• _Task directions_: In the entries below, which lines run from the one with "Image resolution: width=601" through the one with "The image size is (266, 248)."? Repeat exactly those, both included, and no pictures.

• _Data listing_:
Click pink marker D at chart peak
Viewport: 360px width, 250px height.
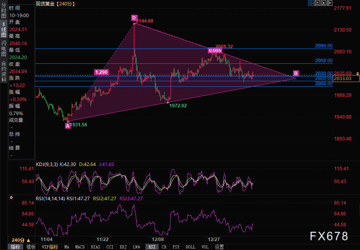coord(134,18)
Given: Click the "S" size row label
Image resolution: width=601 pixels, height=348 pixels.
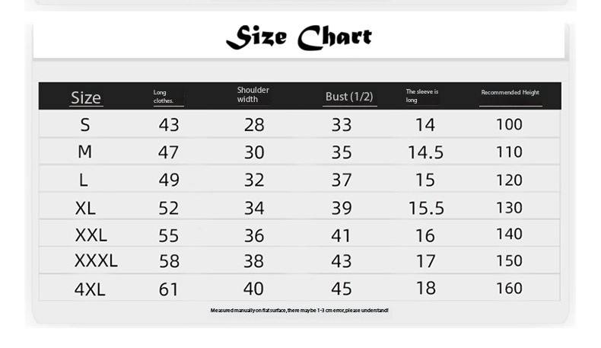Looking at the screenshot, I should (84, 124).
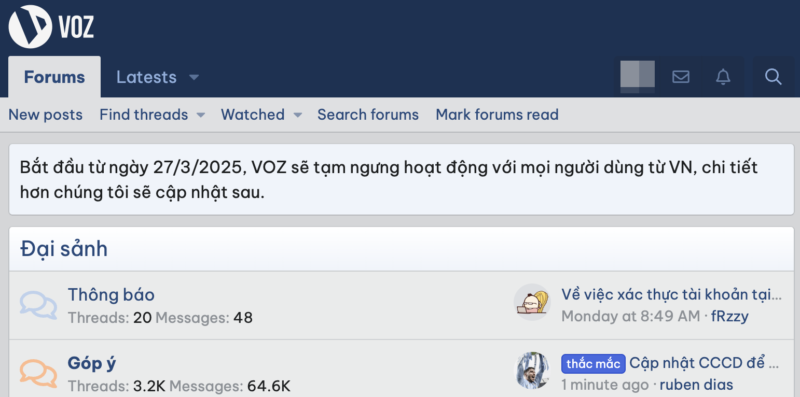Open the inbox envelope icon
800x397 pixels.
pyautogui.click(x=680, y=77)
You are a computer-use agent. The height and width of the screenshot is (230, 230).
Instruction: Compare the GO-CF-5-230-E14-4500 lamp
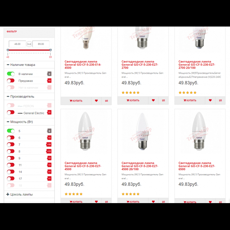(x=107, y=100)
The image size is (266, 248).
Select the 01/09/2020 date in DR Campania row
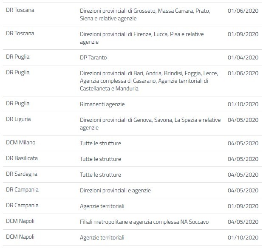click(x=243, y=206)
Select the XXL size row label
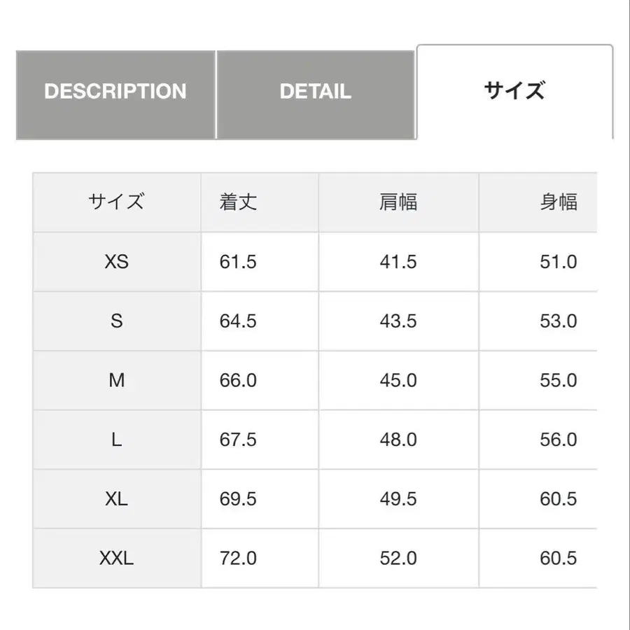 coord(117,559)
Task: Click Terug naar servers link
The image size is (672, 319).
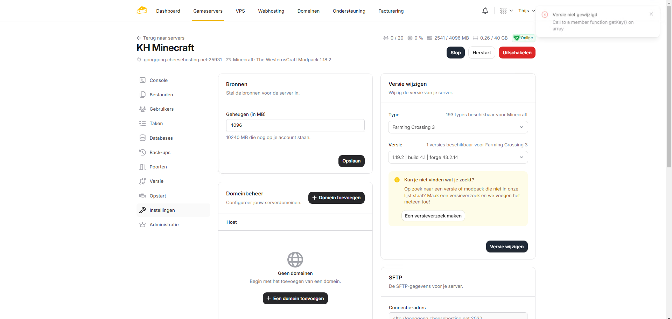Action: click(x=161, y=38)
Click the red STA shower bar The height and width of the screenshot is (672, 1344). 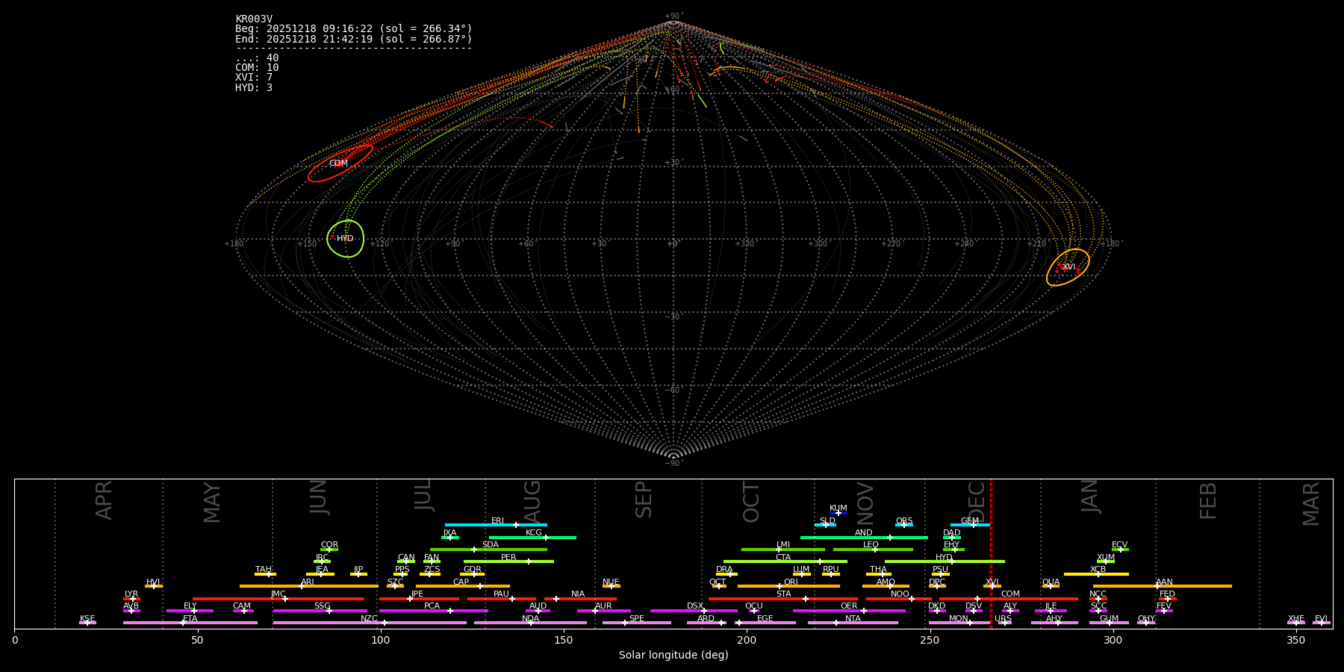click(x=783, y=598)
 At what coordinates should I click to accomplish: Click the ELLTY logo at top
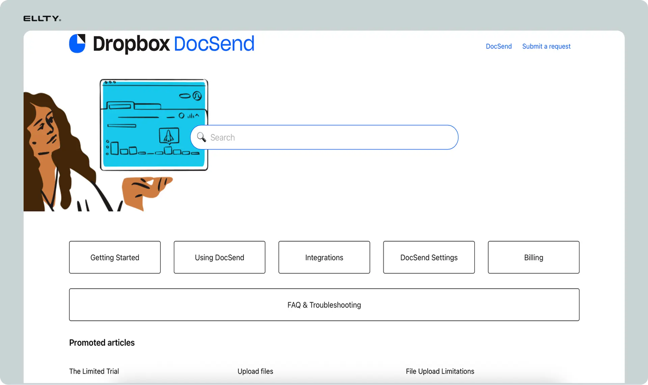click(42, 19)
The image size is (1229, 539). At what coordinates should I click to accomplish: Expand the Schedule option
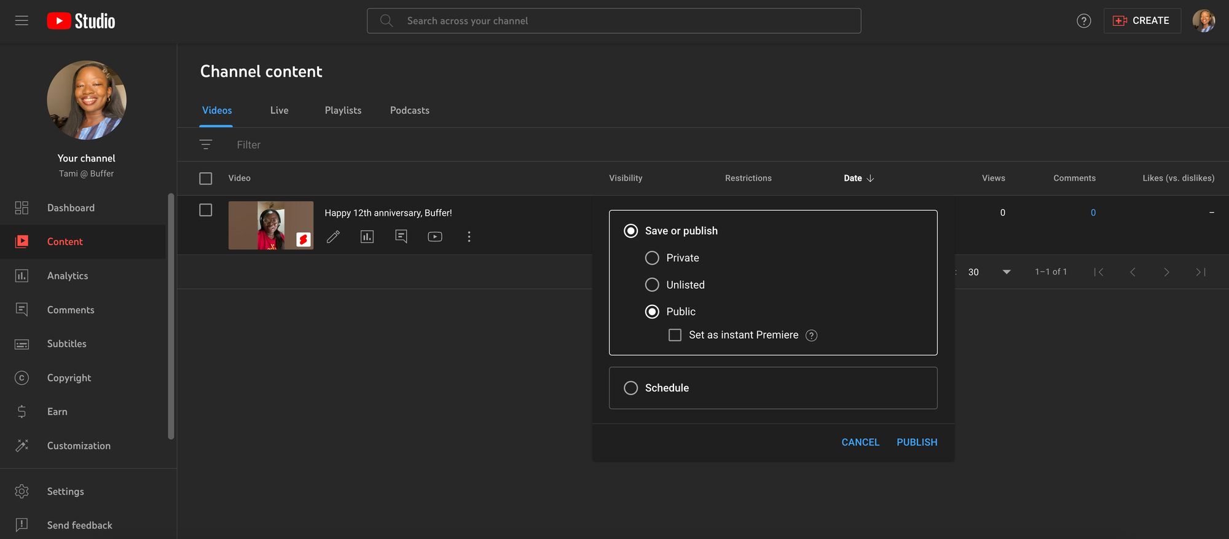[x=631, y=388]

---

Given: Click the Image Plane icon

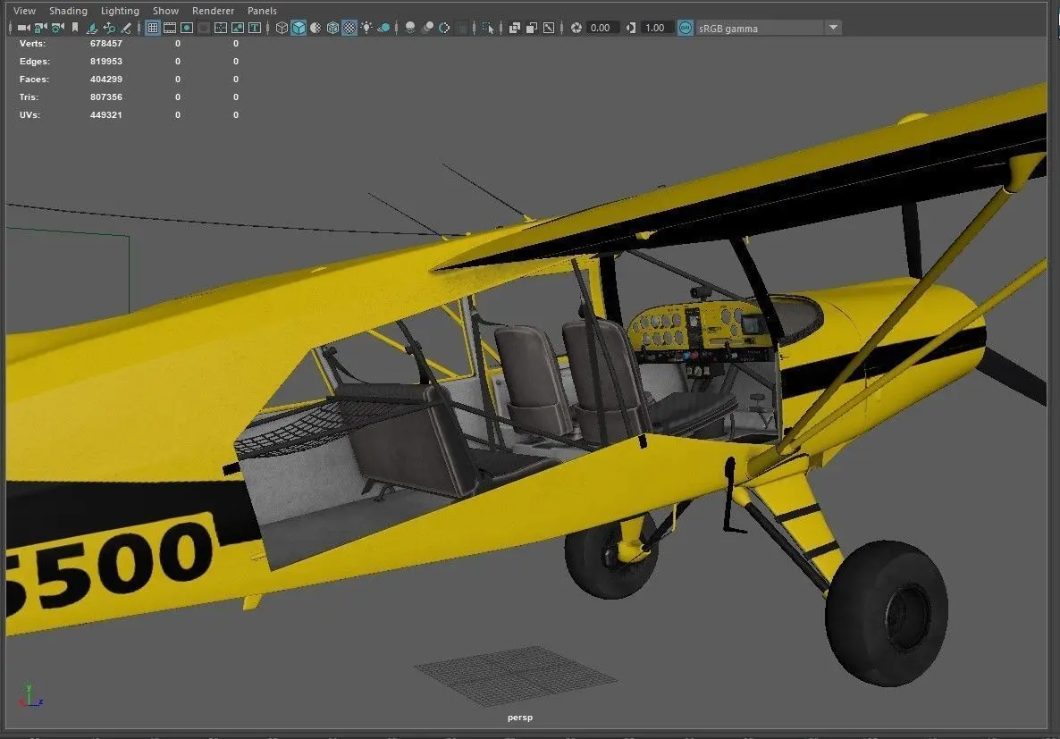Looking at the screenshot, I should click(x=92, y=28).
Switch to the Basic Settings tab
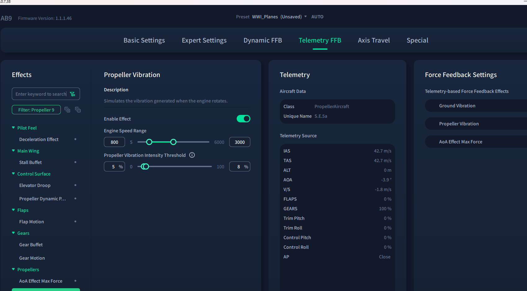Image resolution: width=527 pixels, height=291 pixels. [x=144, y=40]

• _Answer box_:
Image resolution: width=601 pixels, height=348 pixels.
Looking at the screenshot, I should (84, 124).
Open the inbox envelope icon
800x397 pixels.
pyautogui.click(x=680, y=77)
You are a computer-use agent. The height and width of the screenshot is (230, 230).
Instruction: Compare the GO-CF-5-230-E14-4500 lamp
(x=107, y=100)
The image size is (266, 248).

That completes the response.